The other day, veteran technology journalist Jason Perlow wrote a compelling post on ZDNet
about the text book of the future and what the ideal hardware might look like.
While I realize that Perlow makes clear he was concentrating on the hardware because that's his strength, it raises key questions about what matters when it comes to eTextbooks. Is it the hardware, the software, the content or the perfect combination of all three?
Todd Sirrine, Client Partner at Ness
, who specializes in the education market sees it as more than a pure content problem. He thinks it comes down to the software that will run these devices.
"The game changer which no one is talking about yet because portions of the premise will be extremely unpopular initially with academia - has to do with interaction levels, feedback loops, and the role of the teacher, Sirrine said. He added," It will be the software behind the scenes that leverage decision-science logic and performance analytics that track usage, velocity, mastery, learning decay, decision patterns, and learning profile that make a digital device the far more powerful and optimal tool."
But some believe it's all about content, whether we are talking text books or the more general eBook reader market.
Last year about this time, I was a judge in the first Deloitte National MBA competition
where teams from the country's best and brightest MBA programs competed to figure out how to come to come up with the most clever eReader technology business idea.
You can get the details here
, but the gist of it was they had to come up with a business idea from one of four main categories: raw materials, devices, software/services/publishers or content. As I wrote, it all came down to one thing:
"Ken Landis, Principal in Deloitte's IT Strategy practice, gave a little speech about the presentations and he bluntly told the students they all failed. Why? Because folks it's about the content, and his view all of the teams failed to recognize that."
But Sirrine disagrees with this notion, believing instead that content isn't even relevant. "It isn’t about the content anymore – I can find out anything in the world on any subject in the world in ten seconds on Google - the nature of teaching has to change to be more centered upon innovation, creativity, compilation, communication, teamwork and eliminating the fear of failure."
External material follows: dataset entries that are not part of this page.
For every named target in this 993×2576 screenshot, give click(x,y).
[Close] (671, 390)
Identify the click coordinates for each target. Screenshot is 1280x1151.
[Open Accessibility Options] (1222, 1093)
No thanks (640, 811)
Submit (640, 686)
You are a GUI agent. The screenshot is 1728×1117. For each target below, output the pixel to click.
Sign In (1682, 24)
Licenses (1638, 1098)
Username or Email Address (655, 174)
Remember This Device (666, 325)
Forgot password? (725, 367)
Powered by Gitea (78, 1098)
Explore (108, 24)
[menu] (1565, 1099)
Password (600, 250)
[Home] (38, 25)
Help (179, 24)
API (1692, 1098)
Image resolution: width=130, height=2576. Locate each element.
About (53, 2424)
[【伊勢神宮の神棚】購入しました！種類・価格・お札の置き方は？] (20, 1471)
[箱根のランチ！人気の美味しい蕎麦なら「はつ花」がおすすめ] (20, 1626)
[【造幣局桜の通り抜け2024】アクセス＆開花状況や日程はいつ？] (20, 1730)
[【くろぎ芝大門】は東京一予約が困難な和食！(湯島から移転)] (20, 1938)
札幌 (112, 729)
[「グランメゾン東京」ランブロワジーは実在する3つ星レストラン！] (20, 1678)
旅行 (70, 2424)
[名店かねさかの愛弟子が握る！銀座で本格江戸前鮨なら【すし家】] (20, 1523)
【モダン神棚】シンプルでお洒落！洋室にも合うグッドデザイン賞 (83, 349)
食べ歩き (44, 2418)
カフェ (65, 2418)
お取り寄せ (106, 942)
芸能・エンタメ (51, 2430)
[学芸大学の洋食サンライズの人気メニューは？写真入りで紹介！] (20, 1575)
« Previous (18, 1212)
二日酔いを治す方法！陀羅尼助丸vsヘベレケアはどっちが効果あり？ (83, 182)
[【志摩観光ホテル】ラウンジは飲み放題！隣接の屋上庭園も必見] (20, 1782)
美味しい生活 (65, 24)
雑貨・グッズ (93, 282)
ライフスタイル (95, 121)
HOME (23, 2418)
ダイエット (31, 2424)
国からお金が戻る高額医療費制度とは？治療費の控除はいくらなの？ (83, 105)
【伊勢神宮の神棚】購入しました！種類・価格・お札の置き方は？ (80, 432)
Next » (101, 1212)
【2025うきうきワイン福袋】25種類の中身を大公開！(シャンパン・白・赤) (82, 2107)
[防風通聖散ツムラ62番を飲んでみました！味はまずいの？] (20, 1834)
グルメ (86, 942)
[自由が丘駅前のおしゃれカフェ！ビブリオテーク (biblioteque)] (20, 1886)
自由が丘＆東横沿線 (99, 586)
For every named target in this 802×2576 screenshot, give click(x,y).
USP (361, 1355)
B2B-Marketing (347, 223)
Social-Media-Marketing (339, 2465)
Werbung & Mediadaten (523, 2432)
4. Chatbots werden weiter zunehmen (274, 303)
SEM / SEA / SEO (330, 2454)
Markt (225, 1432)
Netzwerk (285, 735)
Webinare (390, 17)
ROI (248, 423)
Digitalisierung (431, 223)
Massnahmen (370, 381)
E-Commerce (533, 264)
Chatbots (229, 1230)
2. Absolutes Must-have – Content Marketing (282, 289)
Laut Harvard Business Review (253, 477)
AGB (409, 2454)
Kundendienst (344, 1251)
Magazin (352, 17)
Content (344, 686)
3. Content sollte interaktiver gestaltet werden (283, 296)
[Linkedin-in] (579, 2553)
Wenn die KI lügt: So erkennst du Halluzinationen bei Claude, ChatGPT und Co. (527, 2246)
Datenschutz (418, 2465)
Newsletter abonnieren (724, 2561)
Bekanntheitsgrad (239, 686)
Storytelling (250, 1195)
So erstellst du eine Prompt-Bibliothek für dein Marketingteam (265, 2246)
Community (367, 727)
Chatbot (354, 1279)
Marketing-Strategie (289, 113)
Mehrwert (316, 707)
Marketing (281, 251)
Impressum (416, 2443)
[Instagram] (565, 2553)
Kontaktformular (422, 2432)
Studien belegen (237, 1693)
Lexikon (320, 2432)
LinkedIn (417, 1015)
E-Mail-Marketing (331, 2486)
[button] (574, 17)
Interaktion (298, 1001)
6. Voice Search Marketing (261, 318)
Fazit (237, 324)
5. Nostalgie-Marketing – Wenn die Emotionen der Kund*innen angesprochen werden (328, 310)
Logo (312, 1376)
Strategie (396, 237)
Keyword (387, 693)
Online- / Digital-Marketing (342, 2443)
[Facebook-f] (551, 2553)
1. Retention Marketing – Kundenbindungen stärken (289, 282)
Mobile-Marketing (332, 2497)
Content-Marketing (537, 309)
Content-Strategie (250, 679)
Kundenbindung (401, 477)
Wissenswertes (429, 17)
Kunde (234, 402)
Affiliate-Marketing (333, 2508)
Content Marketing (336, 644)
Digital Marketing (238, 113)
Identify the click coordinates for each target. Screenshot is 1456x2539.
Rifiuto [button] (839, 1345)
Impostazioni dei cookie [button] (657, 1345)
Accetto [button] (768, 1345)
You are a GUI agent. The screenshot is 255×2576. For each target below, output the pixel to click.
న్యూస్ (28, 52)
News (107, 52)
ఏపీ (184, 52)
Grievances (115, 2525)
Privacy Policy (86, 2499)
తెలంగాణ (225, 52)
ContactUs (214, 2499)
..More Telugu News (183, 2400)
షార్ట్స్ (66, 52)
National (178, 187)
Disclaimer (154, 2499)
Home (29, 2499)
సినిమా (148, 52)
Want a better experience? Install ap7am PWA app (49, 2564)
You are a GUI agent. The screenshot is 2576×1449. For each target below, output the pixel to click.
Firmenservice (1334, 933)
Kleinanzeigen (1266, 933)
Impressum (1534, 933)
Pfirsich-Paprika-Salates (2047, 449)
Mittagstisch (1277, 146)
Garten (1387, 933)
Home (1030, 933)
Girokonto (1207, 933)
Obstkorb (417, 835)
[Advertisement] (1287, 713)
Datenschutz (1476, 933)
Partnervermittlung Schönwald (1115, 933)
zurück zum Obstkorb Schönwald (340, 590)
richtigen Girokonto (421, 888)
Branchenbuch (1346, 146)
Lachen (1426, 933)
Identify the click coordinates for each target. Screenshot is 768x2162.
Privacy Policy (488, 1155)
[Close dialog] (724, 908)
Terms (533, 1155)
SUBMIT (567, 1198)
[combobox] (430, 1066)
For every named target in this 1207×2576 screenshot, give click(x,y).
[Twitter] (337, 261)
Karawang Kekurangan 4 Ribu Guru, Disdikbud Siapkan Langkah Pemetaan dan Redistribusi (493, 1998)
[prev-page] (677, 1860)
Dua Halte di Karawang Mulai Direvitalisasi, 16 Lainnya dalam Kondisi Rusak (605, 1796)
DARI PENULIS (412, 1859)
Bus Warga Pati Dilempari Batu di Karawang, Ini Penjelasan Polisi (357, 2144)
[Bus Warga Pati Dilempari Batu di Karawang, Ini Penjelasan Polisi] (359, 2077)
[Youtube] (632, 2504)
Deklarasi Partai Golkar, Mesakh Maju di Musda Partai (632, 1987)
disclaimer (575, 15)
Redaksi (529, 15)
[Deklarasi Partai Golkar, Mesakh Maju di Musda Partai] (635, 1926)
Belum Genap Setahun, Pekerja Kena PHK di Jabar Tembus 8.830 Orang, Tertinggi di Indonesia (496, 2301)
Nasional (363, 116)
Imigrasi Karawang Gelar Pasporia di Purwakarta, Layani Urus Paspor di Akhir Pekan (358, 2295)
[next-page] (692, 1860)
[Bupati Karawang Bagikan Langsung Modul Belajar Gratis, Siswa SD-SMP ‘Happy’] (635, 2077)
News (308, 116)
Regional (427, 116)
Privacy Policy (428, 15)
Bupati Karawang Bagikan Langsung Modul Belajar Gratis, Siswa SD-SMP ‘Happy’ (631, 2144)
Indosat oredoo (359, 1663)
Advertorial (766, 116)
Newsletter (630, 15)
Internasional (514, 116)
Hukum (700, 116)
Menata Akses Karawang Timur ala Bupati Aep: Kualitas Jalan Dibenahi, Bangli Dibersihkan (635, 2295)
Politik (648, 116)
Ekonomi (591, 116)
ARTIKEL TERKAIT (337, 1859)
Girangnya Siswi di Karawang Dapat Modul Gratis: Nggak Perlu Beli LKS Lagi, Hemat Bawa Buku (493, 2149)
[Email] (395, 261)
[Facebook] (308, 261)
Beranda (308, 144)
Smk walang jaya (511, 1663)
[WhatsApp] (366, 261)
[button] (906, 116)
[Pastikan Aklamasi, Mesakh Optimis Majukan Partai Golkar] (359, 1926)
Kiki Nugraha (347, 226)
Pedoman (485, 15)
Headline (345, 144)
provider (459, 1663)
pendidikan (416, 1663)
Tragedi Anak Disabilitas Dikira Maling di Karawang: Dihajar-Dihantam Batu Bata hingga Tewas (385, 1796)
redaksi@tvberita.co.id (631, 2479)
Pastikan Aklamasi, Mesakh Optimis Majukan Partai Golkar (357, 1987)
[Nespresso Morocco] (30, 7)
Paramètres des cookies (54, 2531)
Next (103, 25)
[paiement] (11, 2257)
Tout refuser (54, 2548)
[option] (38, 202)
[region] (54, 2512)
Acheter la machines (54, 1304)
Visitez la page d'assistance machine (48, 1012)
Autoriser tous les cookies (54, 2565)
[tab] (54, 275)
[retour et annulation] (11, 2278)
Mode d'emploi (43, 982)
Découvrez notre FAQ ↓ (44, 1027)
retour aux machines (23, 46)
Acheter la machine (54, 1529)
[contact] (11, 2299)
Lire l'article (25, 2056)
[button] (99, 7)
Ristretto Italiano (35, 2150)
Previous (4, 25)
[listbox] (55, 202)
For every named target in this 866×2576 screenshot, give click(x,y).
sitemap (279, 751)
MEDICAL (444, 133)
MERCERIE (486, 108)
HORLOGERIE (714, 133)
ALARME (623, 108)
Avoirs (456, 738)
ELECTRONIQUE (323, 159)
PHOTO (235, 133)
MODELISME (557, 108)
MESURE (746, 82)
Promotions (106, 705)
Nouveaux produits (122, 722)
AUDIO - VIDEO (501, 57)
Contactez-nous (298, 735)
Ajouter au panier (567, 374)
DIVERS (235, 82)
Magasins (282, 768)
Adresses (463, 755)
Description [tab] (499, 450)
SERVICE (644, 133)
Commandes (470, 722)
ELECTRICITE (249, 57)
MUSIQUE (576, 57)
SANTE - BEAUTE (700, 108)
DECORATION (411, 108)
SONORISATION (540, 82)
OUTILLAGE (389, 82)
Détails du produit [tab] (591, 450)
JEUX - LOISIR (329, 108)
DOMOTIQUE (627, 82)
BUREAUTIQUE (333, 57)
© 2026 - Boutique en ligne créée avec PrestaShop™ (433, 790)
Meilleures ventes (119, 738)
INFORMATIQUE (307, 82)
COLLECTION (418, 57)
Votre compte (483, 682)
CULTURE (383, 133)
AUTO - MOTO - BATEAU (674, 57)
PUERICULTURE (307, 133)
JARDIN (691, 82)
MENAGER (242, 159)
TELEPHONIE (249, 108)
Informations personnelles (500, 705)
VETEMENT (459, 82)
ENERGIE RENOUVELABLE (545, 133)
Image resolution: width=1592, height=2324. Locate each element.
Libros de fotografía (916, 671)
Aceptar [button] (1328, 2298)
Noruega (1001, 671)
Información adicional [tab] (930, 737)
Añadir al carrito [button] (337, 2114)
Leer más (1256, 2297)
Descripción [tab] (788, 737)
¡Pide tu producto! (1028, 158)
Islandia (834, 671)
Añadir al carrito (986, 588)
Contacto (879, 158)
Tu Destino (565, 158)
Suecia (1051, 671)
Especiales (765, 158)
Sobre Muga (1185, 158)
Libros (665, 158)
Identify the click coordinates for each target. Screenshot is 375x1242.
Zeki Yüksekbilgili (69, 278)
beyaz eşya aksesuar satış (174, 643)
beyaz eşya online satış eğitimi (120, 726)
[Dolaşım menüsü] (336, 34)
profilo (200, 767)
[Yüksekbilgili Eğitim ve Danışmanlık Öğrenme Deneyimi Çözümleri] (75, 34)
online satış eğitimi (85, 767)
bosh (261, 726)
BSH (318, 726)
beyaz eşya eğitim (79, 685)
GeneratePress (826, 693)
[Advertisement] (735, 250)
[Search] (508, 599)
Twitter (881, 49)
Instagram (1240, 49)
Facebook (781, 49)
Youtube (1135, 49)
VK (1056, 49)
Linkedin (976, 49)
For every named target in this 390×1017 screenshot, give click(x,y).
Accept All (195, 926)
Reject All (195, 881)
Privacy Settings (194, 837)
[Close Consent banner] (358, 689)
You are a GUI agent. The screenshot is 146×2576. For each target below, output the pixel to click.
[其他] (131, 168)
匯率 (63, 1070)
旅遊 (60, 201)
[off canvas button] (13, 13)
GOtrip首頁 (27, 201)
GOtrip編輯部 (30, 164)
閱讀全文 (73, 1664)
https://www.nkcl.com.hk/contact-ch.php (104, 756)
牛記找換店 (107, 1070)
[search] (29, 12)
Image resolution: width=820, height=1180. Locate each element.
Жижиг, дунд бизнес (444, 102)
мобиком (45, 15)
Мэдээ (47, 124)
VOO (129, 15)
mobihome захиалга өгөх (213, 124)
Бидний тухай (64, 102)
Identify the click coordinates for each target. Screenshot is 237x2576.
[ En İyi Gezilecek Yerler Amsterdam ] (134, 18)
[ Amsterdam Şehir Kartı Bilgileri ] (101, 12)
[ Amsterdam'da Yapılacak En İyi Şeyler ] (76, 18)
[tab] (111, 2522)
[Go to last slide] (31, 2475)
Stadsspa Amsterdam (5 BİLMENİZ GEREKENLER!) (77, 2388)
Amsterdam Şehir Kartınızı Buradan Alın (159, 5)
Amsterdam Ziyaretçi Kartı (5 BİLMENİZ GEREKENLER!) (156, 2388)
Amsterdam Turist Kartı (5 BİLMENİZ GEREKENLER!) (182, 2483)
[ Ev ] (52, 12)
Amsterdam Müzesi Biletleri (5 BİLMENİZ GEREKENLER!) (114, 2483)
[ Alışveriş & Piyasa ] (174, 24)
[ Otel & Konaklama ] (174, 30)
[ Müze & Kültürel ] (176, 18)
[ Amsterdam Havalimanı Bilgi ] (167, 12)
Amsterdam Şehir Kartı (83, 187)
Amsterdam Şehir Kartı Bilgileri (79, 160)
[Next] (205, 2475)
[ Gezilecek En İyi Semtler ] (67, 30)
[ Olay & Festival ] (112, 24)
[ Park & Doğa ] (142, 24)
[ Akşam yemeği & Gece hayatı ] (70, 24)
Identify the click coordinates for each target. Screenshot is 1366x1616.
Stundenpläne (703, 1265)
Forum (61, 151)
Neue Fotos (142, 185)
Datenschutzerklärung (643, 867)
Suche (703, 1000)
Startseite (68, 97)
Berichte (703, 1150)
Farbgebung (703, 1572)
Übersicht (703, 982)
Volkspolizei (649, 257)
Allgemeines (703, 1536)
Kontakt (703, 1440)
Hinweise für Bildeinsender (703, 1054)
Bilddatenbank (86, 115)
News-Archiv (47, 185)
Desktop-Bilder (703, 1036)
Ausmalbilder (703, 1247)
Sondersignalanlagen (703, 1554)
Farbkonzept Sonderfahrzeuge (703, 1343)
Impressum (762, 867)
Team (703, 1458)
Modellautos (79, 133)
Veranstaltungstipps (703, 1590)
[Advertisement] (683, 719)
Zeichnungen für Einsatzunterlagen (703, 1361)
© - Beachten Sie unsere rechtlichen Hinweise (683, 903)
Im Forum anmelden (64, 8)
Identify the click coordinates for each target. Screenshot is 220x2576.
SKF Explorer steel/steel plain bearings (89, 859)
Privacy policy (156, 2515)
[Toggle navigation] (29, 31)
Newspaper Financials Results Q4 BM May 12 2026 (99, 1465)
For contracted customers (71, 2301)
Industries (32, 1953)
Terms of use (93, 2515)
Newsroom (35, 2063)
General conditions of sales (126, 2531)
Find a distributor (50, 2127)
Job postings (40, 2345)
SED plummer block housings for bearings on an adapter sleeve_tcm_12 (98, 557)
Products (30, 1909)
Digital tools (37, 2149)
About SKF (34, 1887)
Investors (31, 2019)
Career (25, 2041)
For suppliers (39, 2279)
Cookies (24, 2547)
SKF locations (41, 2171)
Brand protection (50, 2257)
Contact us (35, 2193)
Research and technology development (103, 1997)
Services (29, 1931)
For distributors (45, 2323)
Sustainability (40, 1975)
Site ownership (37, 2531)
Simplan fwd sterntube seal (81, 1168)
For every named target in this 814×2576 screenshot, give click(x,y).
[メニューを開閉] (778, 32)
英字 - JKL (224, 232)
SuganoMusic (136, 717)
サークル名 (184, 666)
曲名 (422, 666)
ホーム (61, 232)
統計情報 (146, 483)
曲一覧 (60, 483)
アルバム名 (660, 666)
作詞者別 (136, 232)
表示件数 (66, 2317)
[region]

Whether it's building the perfect hardware for the market -- and I believe Perlow has a point here that we have to consider price, battery life and durability when building eTextbook reading devices--the content as Landis believes or the software and services as Sirrine thinks, it's clear the way we deliver textbooks to children is going to be changing in a dramatic way over the next 10 years, and we have to be thinking about how all of three of these areas will come together to develop the perfect eTextbook device.